> Exercise aim
All that is needed is every record, duplicated exactly.
[Information shown — start]
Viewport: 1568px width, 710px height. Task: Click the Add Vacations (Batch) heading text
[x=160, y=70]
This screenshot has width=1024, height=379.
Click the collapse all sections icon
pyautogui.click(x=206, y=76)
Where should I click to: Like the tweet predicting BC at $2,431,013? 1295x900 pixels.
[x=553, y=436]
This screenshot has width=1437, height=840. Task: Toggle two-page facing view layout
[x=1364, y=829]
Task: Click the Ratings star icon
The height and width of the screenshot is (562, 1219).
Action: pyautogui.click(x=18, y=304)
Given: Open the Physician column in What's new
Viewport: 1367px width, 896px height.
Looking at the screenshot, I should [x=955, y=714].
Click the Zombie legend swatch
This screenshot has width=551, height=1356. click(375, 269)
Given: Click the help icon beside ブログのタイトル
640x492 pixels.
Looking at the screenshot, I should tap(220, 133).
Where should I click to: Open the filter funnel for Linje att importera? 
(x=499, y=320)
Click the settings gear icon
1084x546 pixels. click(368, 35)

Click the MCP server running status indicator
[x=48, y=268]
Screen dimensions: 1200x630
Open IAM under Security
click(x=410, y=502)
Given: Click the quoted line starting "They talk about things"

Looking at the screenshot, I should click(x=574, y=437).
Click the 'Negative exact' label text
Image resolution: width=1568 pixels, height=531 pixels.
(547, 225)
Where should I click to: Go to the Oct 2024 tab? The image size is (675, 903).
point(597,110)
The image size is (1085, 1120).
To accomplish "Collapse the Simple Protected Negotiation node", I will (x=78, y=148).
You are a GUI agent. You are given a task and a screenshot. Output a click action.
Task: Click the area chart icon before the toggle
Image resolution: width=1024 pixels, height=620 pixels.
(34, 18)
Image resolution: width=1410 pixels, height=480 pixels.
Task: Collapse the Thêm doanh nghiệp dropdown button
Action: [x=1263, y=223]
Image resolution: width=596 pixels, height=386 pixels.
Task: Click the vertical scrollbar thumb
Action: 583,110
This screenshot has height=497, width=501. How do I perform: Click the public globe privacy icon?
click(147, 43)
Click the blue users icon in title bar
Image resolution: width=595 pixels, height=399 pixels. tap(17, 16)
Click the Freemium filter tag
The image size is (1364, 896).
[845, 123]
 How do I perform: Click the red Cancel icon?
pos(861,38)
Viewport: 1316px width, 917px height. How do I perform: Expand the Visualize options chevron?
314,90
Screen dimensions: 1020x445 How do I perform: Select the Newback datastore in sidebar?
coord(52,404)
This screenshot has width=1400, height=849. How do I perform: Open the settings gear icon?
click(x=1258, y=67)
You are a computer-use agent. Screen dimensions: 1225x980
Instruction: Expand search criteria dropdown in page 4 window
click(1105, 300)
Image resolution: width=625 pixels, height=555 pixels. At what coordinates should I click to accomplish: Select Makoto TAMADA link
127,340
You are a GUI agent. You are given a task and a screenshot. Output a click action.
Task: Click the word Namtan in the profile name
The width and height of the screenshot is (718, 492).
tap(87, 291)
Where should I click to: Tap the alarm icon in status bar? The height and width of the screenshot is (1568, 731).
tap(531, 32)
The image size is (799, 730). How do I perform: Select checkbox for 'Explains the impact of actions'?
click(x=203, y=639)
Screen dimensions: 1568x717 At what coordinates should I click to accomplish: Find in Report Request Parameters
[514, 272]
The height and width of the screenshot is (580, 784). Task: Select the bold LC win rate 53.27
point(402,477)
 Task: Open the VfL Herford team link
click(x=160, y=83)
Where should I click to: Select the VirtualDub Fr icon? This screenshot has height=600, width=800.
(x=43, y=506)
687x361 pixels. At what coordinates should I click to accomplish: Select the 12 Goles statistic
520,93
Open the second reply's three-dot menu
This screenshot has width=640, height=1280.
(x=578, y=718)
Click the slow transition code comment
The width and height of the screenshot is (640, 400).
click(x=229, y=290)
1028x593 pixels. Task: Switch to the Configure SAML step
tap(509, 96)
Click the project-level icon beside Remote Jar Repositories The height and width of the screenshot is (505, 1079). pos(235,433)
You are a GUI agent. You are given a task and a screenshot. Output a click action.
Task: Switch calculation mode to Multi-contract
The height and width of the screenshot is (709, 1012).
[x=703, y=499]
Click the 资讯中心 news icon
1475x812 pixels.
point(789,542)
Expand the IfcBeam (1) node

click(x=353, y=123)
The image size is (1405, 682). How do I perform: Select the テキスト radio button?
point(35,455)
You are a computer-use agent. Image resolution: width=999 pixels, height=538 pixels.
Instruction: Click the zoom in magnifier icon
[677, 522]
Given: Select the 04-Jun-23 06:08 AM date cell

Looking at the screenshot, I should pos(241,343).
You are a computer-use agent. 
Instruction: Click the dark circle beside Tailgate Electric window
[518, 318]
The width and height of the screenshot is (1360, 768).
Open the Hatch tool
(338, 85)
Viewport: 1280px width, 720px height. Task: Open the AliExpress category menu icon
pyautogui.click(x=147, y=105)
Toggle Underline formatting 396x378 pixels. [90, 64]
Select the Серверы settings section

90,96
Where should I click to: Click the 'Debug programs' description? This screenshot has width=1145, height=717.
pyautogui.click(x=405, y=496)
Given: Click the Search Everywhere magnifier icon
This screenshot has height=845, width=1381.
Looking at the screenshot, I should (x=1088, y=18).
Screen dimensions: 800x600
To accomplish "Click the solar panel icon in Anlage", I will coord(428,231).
[Information shown — finish]
> Answer
Viewport: 1568px width, 710px height. Task: Click the Add Vacations (Batch) heading text
[x=160, y=70]
This screenshot has width=1024, height=379.
Click the collapse all sections icon
pyautogui.click(x=206, y=76)
Where should I click to: Like the tweet predicting BC at $2,431,013? 1295x900 pixels.
[x=553, y=436]
This screenshot has width=1437, height=840. Task: Toggle two-page facing view layout
[x=1364, y=829]
Task: Click the Ratings star icon
The height and width of the screenshot is (562, 1219).
Action: pyautogui.click(x=18, y=304)
Given: Open the Physician column in What's new
Viewport: 1367px width, 896px height.
Looking at the screenshot, I should [x=955, y=714].
Click the Zombie legend swatch
This screenshot has width=551, height=1356. click(375, 269)
Given: Click the help icon beside ブログのタイトル
640x492 pixels.
Looking at the screenshot, I should tap(220, 133).
Where should I click to: Open the filter funnel for Linje att importera? 
(x=499, y=320)
Click the settings gear icon
1084x546 pixels. click(368, 35)

Click the MCP server running status indicator
[x=48, y=268]
Screen dimensions: 1200x630
Open IAM under Security
click(x=410, y=502)
Given: Click the quoted line starting "They talk about things"

Looking at the screenshot, I should click(x=574, y=437).
Click the 'Negative exact' label text
Image resolution: width=1568 pixels, height=531 pixels.
(547, 225)
Where should I click to: Go to the Oct 2024 tab? The image size is (675, 903).
point(597,110)
The image size is (1085, 1120).
To accomplish "Collapse the Simple Protected Negotiation node", I will (x=78, y=148).
You are a GUI agent. You are given a task and a screenshot. Output a click action.
Task: Click the area chart icon before the toggle
Image resolution: width=1024 pixels, height=620 pixels.
(34, 18)
Image resolution: width=1410 pixels, height=480 pixels.
Task: Collapse the Thêm doanh nghiệp dropdown button
Action: [x=1263, y=223]
Image resolution: width=596 pixels, height=386 pixels.
Task: Click the vertical scrollbar thumb
Action: 583,110
This screenshot has height=497, width=501. How do I perform: Click the public globe privacy icon?
click(147, 43)
Click the blue users icon in title bar
Image resolution: width=595 pixels, height=399 pixels. tap(17, 16)
Click the Freemium filter tag
The image size is (1364, 896).
[845, 123]
 How do I perform: Click the red Cancel icon?
pos(861,38)
Viewport: 1316px width, 917px height. How do I perform: Expand the Visualize options chevron?
314,90
Screen dimensions: 1020x445 How do I perform: Select the Newback datastore in sidebar?
coord(52,404)
This screenshot has width=1400, height=849. How do I perform: Open the settings gear icon?
click(x=1258, y=67)
You are a computer-use agent. Screen dimensions: 1225x980
Instruction: Expand search criteria dropdown in page 4 window
click(1105, 300)
Image resolution: width=625 pixels, height=555 pixels. At what coordinates should I click to accomplish: Select Makoto TAMADA link
127,340
You are a GUI agent. You are given a task and a screenshot. Output a click action.
Task: Click the word Namtan in the profile name
The width and height of the screenshot is (718, 492).
tap(87, 291)
Where should I click to: Tap the alarm icon in status bar? The height and width of the screenshot is (1568, 731).
tap(531, 32)
The image size is (799, 730). How do I perform: Select checkbox for 'Explains the impact of actions'?
click(x=203, y=639)
Screen dimensions: 1568x717 At what coordinates should I click to accomplish: Find in Report Request Parameters
[514, 272]
The height and width of the screenshot is (580, 784). Task: Select the bold LC win rate 53.27
point(402,477)
 Task: Open the VfL Herford team link
click(x=160, y=83)
Where should I click to: Select the VirtualDub Fr icon? This screenshot has height=600, width=800.
(x=43, y=506)
687x361 pixels. At what coordinates should I click to accomplish: Select the 12 Goles statistic
520,93
Open the second reply's three-dot menu
This screenshot has width=640, height=1280.
(x=578, y=718)
Click the slow transition code comment
The width and height of the screenshot is (640, 400).
click(x=229, y=290)
1028x593 pixels. Task: Switch to the Configure SAML step
tap(509, 96)
Click the project-level icon beside Remote Jar Repositories The height and width of the screenshot is (505, 1079). pos(235,433)
You are a GUI agent. You are given a task and a screenshot. Output a click action.
Task: Switch calculation mode to Multi-contract
The height and width of the screenshot is (709, 1012).
[x=703, y=499]
Click the 资讯中心 news icon
1475x812 pixels.
point(789,542)
Expand the IfcBeam (1) node

click(x=353, y=123)
The image size is (1405, 682). How do I perform: Select the テキスト radio button?
point(35,455)
You are a computer-use agent. Image resolution: width=999 pixels, height=538 pixels.
Instruction: Click the zoom in magnifier icon
[677, 522]
Given: Select the 04-Jun-23 06:08 AM date cell

Looking at the screenshot, I should pos(241,343).
You are a computer-use agent. 
Instruction: Click the dark circle beside Tailgate Electric window
[518, 318]
The width and height of the screenshot is (1360, 768).
Open the Hatch tool
(338, 85)
Viewport: 1280px width, 720px height. Task: Open the AliExpress category menu icon
pyautogui.click(x=147, y=105)
Toggle Underline formatting 396x378 pixels. [90, 64]
Select the Серверы settings section

90,96
Where should I click to: Click the 'Debug programs' description? This screenshot has width=1145, height=717.
pyautogui.click(x=405, y=496)
Given: Click the Search Everywhere magnifier icon
This screenshot has height=845, width=1381.
Looking at the screenshot, I should (x=1088, y=18).
Screen dimensions: 800x600
To accomplish "Click the solar panel icon in Anlage", I will coord(428,231).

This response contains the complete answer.